= Parthenios IV of Old Patras =

Parthenios IV of Old Patras (Παλαιών Πατρών Παρθένιος Δ΄, 1720–1786) was a Greek hierarch having twice served as metropolitan of Old Patras. He took an active part in the Orlovian revolution, after the unfortunate outcome of which he escaped on a Russian ship to Russia.

==Biography==
He was born in Ioannina in 1720 and served as the Metropolitan of Old Patras during the periods of 1750 to 1756 and 1759 to 1770, succeeding Gerasimos the Theraeus both times. He was highly educated and an expert in the Ancient Greek language.

In 1766, he built the Church of Faneromeni in Aigio. During the Orlov Revolt, while in Aigio, he raised the flag of the revolution, expelled the Ottomans from the city, and then campaigned against Kalavryta. The abbot of Mega Spilaio, carrying a cross and accompanied by monks, managed to break the siege of the city. They entered the city, rescued the Turkish families along with their sacred relics, and safely transported them to the Gulf of Crissia or the Gulf of Itea. For this assistance, the Sultan honored Mega Spilaio by granting it a permanent guard of honor from Albanians, and Kalavryta faced no adverse consequences.

After the failure of the revolution, Parthenios fled first to Zakynthos under the protection of the Russian fleet and later to Saint Petersburg, where he sought refuge at the court of Catherine the Great. The Tsarina granted him some land for his livelihood, as he could not return to his position due to his deposition.

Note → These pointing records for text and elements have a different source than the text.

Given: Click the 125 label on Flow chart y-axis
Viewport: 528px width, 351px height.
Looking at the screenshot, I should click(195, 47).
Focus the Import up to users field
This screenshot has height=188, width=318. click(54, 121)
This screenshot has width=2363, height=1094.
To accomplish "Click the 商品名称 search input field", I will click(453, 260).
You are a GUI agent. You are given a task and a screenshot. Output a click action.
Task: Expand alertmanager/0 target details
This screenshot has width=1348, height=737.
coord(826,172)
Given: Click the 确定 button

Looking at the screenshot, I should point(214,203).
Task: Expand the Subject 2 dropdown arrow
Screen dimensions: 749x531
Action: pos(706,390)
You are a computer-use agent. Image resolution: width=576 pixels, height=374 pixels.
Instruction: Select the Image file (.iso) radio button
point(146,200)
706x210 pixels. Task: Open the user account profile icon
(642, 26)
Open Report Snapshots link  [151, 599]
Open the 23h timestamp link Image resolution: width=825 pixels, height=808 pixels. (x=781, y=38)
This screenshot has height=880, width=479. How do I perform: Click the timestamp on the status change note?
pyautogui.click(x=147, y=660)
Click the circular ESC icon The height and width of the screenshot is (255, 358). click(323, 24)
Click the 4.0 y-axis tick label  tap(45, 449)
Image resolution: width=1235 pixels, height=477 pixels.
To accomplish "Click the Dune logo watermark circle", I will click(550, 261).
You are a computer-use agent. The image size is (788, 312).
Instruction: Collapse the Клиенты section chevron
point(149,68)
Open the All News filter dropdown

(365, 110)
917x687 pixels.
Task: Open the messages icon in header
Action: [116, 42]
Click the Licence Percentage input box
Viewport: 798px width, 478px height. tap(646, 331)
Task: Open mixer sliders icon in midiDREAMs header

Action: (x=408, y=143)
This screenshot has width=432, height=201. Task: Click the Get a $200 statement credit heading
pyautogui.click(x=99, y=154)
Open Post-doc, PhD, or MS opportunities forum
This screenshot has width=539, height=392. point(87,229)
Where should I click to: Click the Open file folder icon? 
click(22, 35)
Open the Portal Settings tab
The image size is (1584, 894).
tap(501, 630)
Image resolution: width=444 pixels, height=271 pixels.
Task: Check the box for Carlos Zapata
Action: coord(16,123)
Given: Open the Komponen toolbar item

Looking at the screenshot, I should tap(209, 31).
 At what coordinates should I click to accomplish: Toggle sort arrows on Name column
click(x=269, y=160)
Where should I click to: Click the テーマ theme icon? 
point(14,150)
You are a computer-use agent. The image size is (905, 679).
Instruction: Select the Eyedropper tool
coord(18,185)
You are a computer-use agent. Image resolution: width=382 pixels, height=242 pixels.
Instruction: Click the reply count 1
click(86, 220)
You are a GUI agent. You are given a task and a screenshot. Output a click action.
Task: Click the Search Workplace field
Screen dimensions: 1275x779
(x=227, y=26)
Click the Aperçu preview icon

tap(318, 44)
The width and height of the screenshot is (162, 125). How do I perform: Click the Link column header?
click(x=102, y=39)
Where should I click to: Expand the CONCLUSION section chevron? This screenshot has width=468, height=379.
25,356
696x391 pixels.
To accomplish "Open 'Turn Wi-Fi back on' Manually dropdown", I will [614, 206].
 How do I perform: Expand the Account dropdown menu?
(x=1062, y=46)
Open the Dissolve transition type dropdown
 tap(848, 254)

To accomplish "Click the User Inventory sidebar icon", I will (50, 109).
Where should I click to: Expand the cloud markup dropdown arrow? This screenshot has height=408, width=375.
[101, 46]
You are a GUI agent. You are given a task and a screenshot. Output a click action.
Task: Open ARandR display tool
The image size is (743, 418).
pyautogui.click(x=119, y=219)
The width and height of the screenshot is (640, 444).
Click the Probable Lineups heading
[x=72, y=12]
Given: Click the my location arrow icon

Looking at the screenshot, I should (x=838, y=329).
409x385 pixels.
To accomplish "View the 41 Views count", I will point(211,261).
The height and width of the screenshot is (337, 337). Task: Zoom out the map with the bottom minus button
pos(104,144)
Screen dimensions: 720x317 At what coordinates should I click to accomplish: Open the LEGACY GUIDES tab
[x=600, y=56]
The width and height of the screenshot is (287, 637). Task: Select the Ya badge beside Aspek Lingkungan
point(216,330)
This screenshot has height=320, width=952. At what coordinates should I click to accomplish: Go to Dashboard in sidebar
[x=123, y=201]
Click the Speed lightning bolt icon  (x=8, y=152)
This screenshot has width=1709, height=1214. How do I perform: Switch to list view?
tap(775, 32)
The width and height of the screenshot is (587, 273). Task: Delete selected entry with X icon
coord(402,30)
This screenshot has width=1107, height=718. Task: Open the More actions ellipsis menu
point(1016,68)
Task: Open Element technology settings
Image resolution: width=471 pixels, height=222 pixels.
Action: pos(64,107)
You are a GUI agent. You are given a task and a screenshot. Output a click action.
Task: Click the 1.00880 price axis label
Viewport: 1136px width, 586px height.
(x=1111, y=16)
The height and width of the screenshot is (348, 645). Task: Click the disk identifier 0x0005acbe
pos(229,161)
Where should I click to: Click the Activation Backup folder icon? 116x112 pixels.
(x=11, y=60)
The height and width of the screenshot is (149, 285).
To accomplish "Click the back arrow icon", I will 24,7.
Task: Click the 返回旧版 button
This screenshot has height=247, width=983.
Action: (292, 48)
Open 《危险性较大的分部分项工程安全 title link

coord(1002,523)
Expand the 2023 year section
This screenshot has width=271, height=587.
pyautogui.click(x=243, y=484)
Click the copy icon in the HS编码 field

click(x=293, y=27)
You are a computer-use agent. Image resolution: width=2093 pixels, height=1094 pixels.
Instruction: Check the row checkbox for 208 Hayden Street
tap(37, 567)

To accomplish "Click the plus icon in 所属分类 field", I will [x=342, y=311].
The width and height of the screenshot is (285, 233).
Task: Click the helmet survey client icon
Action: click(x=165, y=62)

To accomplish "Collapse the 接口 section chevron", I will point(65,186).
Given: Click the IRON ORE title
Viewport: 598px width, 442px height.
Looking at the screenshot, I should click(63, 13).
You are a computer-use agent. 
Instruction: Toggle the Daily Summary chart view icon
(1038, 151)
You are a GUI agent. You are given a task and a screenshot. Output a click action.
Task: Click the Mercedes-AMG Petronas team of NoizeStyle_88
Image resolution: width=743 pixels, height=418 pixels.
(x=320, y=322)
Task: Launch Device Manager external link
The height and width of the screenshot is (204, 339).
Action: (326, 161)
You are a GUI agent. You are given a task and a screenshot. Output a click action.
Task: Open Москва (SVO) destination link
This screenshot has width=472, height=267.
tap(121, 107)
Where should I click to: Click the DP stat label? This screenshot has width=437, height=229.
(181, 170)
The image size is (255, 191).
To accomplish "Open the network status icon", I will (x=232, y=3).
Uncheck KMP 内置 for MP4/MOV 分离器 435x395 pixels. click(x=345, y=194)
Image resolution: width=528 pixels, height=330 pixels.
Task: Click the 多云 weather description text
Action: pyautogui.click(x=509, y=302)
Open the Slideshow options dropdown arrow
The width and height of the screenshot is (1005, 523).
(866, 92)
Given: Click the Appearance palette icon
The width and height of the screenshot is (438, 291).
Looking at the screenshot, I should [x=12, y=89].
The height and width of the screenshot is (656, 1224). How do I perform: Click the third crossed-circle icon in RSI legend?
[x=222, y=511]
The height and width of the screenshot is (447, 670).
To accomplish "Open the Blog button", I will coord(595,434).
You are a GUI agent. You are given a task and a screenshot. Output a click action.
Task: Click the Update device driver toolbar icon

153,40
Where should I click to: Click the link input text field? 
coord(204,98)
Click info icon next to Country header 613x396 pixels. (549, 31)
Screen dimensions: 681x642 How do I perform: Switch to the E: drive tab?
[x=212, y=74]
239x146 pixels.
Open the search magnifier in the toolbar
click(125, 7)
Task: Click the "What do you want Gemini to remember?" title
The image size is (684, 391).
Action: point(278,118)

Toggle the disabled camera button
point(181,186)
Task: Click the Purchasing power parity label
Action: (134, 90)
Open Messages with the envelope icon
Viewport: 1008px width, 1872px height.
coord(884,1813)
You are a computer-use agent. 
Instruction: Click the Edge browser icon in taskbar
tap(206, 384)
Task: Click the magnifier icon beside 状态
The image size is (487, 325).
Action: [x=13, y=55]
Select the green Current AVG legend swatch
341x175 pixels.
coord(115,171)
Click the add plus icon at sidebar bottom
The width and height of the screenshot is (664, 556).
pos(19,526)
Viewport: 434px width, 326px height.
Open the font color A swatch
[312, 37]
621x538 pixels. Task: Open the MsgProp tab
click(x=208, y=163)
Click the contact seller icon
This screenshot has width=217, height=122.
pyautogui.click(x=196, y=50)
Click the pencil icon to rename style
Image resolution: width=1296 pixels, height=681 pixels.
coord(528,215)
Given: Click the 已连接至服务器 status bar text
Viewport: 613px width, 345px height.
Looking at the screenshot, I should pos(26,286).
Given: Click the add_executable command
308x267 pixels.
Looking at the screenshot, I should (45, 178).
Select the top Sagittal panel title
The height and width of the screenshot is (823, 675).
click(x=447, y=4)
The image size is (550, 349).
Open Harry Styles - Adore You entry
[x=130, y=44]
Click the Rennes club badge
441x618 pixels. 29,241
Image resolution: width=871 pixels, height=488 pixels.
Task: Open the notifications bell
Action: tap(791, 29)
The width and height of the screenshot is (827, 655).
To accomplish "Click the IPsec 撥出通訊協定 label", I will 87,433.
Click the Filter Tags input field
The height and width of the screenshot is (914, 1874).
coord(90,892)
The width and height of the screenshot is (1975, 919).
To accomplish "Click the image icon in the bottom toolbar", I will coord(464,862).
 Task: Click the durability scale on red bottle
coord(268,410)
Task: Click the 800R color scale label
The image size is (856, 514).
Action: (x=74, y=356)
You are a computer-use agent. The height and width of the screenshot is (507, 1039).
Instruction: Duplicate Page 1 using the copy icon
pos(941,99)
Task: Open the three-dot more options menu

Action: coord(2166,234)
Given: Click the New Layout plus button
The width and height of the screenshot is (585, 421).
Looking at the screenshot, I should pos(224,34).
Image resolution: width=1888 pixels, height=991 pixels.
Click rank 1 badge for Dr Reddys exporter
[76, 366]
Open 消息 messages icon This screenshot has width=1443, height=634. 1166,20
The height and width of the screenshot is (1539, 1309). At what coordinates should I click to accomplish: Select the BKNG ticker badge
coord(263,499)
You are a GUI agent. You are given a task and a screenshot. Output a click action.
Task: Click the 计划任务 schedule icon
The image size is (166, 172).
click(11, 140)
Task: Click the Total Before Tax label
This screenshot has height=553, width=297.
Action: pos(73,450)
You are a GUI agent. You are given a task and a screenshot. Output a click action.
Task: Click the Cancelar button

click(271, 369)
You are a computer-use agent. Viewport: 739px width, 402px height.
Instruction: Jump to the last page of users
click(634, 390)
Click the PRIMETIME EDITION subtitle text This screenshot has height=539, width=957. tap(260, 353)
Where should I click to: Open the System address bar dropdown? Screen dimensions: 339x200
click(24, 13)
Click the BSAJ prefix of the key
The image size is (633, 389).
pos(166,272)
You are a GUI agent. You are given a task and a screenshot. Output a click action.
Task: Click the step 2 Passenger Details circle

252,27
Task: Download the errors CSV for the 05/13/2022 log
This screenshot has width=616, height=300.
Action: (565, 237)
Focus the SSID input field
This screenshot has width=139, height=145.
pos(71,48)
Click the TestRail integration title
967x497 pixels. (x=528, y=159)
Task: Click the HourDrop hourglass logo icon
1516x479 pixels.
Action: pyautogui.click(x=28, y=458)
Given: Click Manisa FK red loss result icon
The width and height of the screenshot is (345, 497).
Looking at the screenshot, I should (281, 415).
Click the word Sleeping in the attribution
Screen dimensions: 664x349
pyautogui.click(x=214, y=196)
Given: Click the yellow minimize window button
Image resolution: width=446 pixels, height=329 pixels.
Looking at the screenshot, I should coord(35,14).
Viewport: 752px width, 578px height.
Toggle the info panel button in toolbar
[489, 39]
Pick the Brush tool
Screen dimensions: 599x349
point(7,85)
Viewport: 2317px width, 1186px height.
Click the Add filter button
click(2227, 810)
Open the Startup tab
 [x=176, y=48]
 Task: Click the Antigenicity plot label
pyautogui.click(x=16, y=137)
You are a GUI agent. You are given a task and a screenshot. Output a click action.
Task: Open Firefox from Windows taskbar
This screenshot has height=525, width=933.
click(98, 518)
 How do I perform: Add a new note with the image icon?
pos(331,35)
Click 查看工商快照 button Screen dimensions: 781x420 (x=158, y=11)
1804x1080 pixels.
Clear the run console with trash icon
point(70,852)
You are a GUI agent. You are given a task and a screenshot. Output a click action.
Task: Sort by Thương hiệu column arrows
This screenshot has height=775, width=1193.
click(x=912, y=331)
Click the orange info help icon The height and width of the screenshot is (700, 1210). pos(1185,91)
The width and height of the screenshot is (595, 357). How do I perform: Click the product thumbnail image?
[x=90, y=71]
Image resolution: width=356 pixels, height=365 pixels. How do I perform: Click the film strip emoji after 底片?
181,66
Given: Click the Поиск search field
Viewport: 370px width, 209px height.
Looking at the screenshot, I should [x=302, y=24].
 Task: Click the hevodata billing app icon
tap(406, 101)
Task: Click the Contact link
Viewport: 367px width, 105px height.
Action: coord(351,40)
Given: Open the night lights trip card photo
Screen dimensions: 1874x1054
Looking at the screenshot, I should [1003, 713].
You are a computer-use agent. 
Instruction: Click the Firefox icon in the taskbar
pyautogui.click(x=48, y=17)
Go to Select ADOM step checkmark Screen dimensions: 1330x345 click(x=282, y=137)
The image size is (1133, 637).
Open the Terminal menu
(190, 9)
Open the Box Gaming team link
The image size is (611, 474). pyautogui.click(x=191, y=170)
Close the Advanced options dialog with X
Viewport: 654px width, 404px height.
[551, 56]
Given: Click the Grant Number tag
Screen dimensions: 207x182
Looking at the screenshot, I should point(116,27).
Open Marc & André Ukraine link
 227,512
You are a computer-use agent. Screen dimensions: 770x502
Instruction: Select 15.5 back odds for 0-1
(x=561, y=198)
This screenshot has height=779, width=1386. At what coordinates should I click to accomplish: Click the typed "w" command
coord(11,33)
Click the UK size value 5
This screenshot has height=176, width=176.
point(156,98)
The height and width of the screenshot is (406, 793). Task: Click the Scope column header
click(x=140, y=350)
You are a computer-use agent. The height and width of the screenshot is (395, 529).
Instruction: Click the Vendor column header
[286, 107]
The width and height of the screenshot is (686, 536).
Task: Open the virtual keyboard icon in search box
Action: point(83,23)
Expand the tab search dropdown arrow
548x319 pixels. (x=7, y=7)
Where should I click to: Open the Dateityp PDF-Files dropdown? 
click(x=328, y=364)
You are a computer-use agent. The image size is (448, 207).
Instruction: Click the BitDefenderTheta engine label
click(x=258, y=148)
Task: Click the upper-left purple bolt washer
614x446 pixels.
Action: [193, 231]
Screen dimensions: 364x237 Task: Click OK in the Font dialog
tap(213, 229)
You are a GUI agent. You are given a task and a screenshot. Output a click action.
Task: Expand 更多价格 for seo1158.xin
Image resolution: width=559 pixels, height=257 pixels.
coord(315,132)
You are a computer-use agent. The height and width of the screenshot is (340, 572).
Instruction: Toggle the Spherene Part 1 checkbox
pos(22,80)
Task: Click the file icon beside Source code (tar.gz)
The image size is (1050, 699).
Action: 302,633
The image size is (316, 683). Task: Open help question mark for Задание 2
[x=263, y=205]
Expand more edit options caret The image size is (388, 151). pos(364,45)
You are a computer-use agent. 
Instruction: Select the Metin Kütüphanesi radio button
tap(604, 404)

He died in 1786 and was buried in the Donskoy Monastery in Moscow, where his tomb still exists today.

==Sources==
- Στέφανος Θωμόπουλος, Ιστορία της πόλεως των Πατρών, Τόμος Α΄, έκδοση τέταρτη, Αχαϊκές εκδόσεις 1998, ISBN 960-7960-10-6.
- Κ. Σάθας "Τουρκοκρατούμενη Ελλάδα - Ιστορία των Ελλήνων από την Άλωση ως το 21" τομ.4 Εκδ. Νέα Σύνορα - Α. Α. Λιβάνη Αθήνα 1995, τ.4ος, σ. 12.
- Μιχαήλ Β. Σακελλαρίου, Η Πελοπόννησος κατά την δεύτερην Τουρκοκρατίαν (1715–1821), Αθήνα 1939, επανέκδοση 2000.
- Κώστας Τριανταφύλλου, Ιστορικόν λεξικόν των Πατρών, Πάτρα 1995, 3η έκδοση.